__Texto de leitura__

· · ·

Encefalização e evolução do homem
Do ponto de vista neurofilogenético, a inteligência das espécies tem sido avaliada pela extensão das áreas associativas corticais, pela massa cerebral e especialmente pela relação massa cerebral/massa corporal ou índice de encefalização (I.E.), o indicador favorito da maioria dos antropólogos.
Apesar de este índice não ser um indicador absoluto de inteligência, especialmente se aplicado a pequenos animais, cujas massas corporal e encefálica são acentuadamente baixas – por exemplo um rato*, com uma massa cerebral de 0.4 g e uma massa corporal de 0.012 kg tem um índice muito superior ao do Homo sapiens – é interessante analisar a evolução deste índice na árvore filogenética humana. Na tabela que se segue são indicados valores médios usando uma das muitas definições de IE.
Espécie |
Capacidade craniana /cm3 |
IE |
A. afarensis |
414 |
3.1 |
A. africanus |
441 |
3.4 |
P. boisei |
530 |
3.5 |
P. robustus |
530 |
3.5 |
H. habilis |
640 |
4.0 |
H. erectus (Java) |
937 |
5.5 |
H. neanderthalensis |
1450 |
7.8 |
H. sapiens |
1350 |
7.6 |
P. troglodytes |
395 |
2.6 |
Ou seja, uma análise desta tabela confirma que a evolução do homem é igualmente a evolução do cérebro, isto é, da encefalização. Este aumento da dimensão do volume craniano associado ao bipedalismo teve algumas consequências não despiciendas, nomeadamente no desenvolvimento do nosso comportamento moral e social.
Como escrevi há uns tempos, o homem é o mamífero superior cujas crias nascem mais impreparadas para o mundo, numa fase em que o seu cérebro mal começou a desenvolver-se. Isto é, nos humanos o cérebro continua a crescer com taxas próximas às fetais durante cerca de 1 ano; nos outros mamíferos (incluindo primatas) o crescimento rápido do cérebro ocorre apenas antes do parto.
De facto, o desenvolvimento de um cérebro (e crânio) maior não acarretou apenas vantagens. Por um lado, um cérebro maior necessita de mais energia – o nosso cérebro consome cerca de 1/5 da energia que produzimos – ou seja, implica a necessidade de uma dieta mais energética, e por outro para um bipedalismo eficiente a pélvis é necessariamente mais estreita.
O parto é assim um acontecimento muito arriscado apenas nos humanos pois para além de um crânio do nascituro comparativamente maior e uma pélvis materna menor, durante o nascimento a cabeça do feto tem de efectuar uma rotação complexa. Ou seja, mesmo com o nascimento numa fase que podemos considerar fetal, a cabeça do nascituro é muitas vezes demasiado grande em relação à pélvis da mãe.

· · ·

__Dados registados__
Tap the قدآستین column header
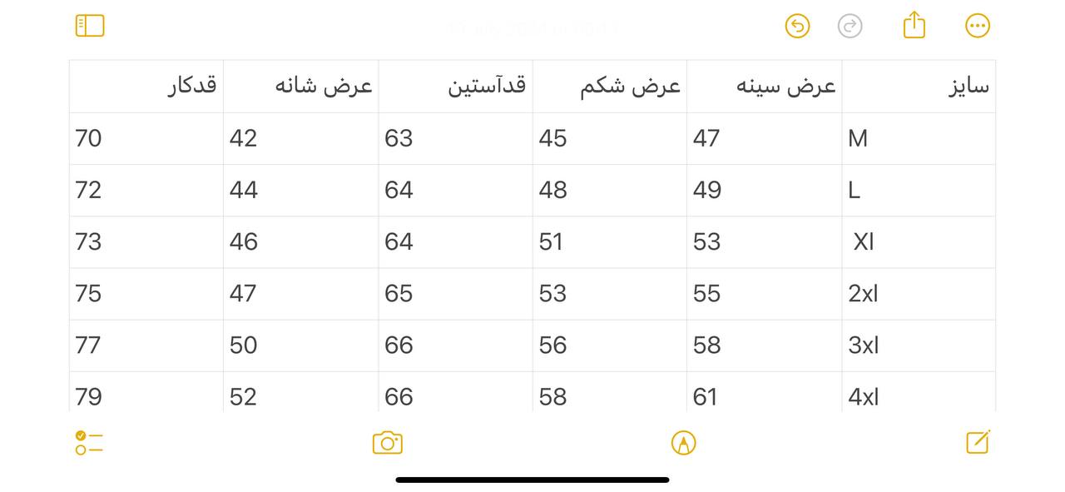This screenshot has height=492, width=1065. [456, 87]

· · ·

__Atividade 1__
Indique se cada afirmação concorda com o texto sobre a encefalização, justificando com as palavras exatas do texto que decidem a resposta.
(a) O cérebro humano consome cerca de um quinto da energia que produzimos.
(b) Nos outros primatas, o crescimento rápido do cérebro prolonga-se por cerca de um ano após o parto.
(c) O índice de encefalização é um indicador absoluto de inteligência.
__Atividade 2__
Prossiga o texto sobre a encefalização a partir do ponto em que termina.

__Resposta 1__
(a) Sim: "o nosso cérebro consome cerca de 1/5 da energia que produzimos".
(b) Não: "nos outros mamíferos (incluindo primatas) o crescimento rápido do cérebro ocorre apenas antes do parto".
(c) Não: "Apesar de este índice não ser um indicador absoluto de inteligência".

__Resposta 2__
Na realidade todos os nascimentos humanos, como qualquer estudante de biologia sabe, poder-se-iam considerar abortos de fetos viáveis. Esse é quiçá o acaso da selecção natural que resultou no maior trunfo da Humanidade, aquele que distingue o ser do Homem do ser dos demais animais, já que a selecção natural privilegiou os exemplares capazes de dar à luz fetos viáveis sensivelmente a meio do tempo de gestação «normal», fetos com poucas conexões neuronais estabelecidas mas a cujo nascimento uma maior percentagem de gestantes sobreviviam. E é um trunfo que a evolução proporcionou porque o desenvolvimento cerebral extra-uterino é muito mais rico em estímulos o que permite uma «programação» francamente mais diversa e flexível que a possível uterinamente.
Por outro lado, os perigos associados ao parto humano levaram ao desenvolvimento de comportamentos sociais únicos nos humanos, nomeadamente no que respeita à necessidade de cooperação entre as fêmeas de um dado grupo e à relação mãe-cria. Especialmente interessante de analisar no contexto da apologética cristã, no que concerne não só ao desenvolvimento moral como igualmente ao advento da dor no parto, atribuído ao castigo «divino» à mítica Eva depois da dentadinha no fruto da árvore do conhecimento!
*O cérebro humano apresenta uma superfície convoluta muito rara – com uma área neocortical de ~2275 cm2 – que é a zona utilizada para a resolução de problemas. A superfície do cérebro do rato é lisa. Ou seja, não é apenas o IE que interessa mas igualmente a «composição» do cérebro.